Data records:
--- Start ---

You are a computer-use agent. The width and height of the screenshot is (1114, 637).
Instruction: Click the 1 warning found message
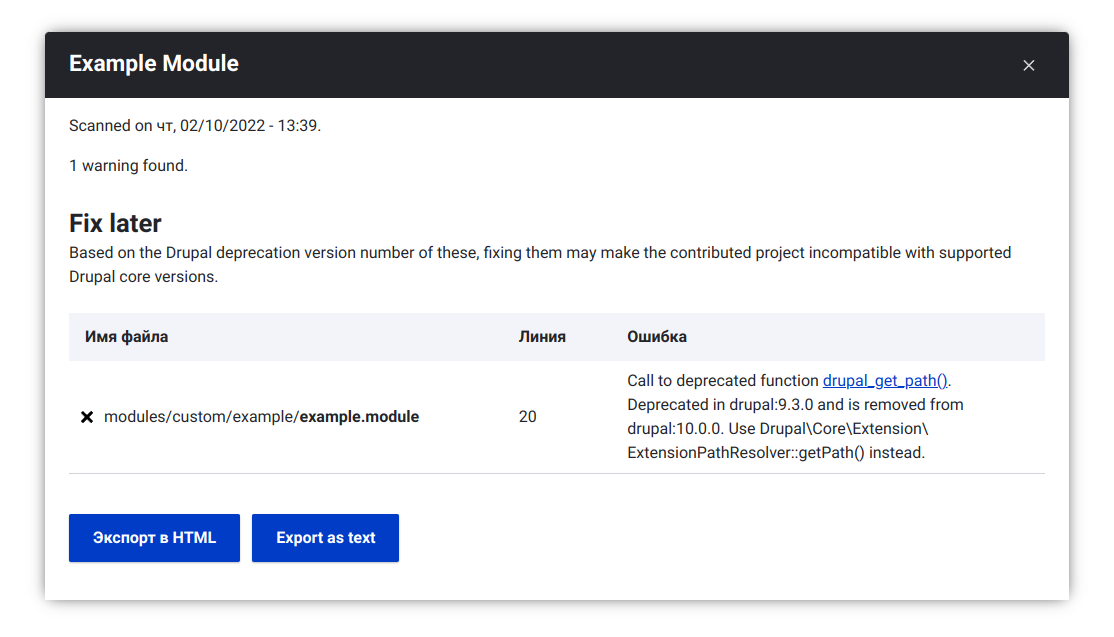point(128,166)
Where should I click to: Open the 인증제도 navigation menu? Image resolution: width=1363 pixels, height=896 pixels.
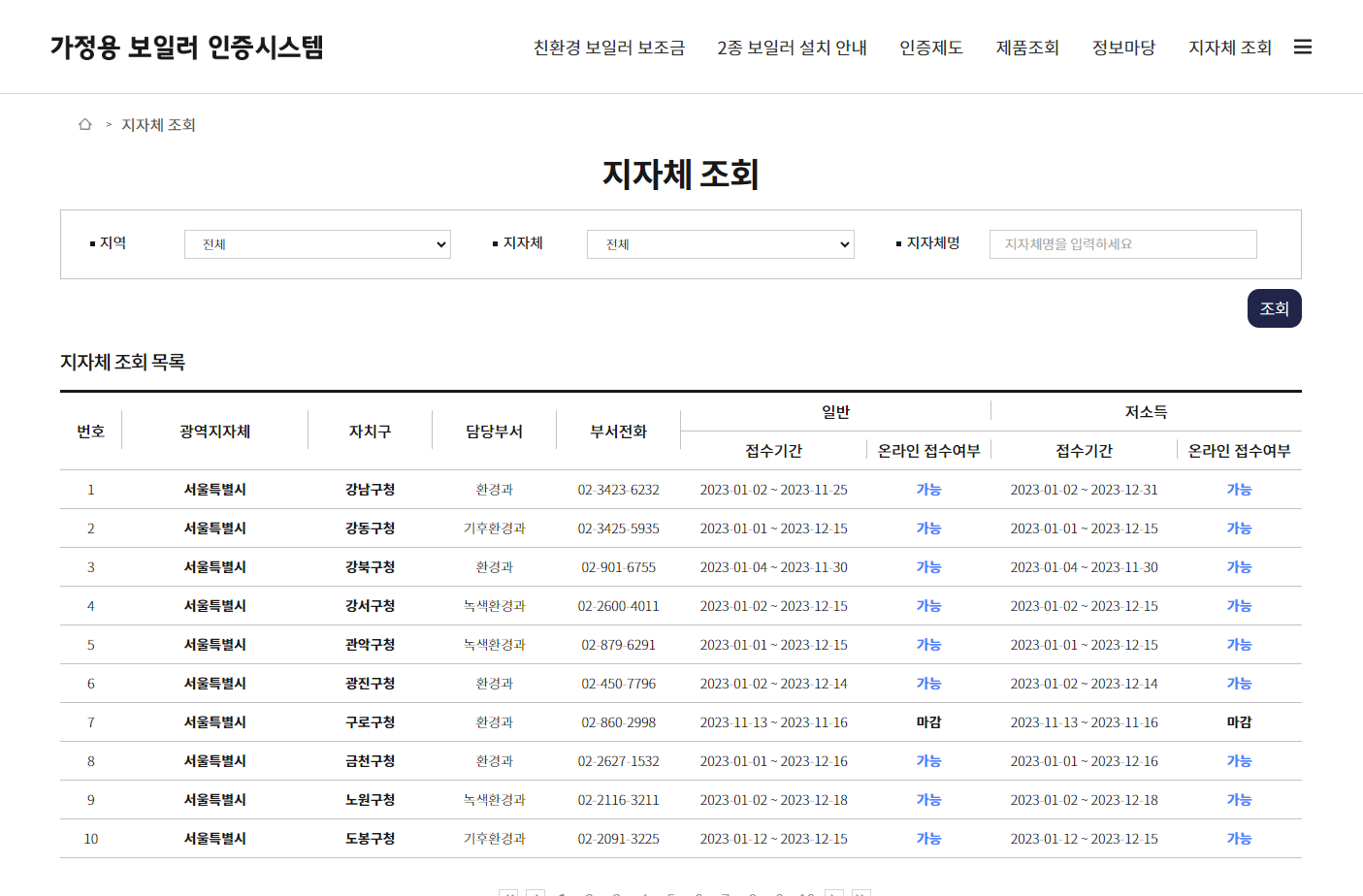pyautogui.click(x=930, y=47)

--- End ---

*Task*.
Pull the text lines from all of the entries above word for word, leaving out the pictures.

*Solution to the exercise*.
You are a computer-use agent. The width and height of the screenshot is (1114, 637).
Instruction: Click the 1 warning found message
point(128,166)
Where should I click to: Open the 인증제도 navigation menu? Image resolution: width=1363 pixels, height=896 pixels.
pyautogui.click(x=930, y=47)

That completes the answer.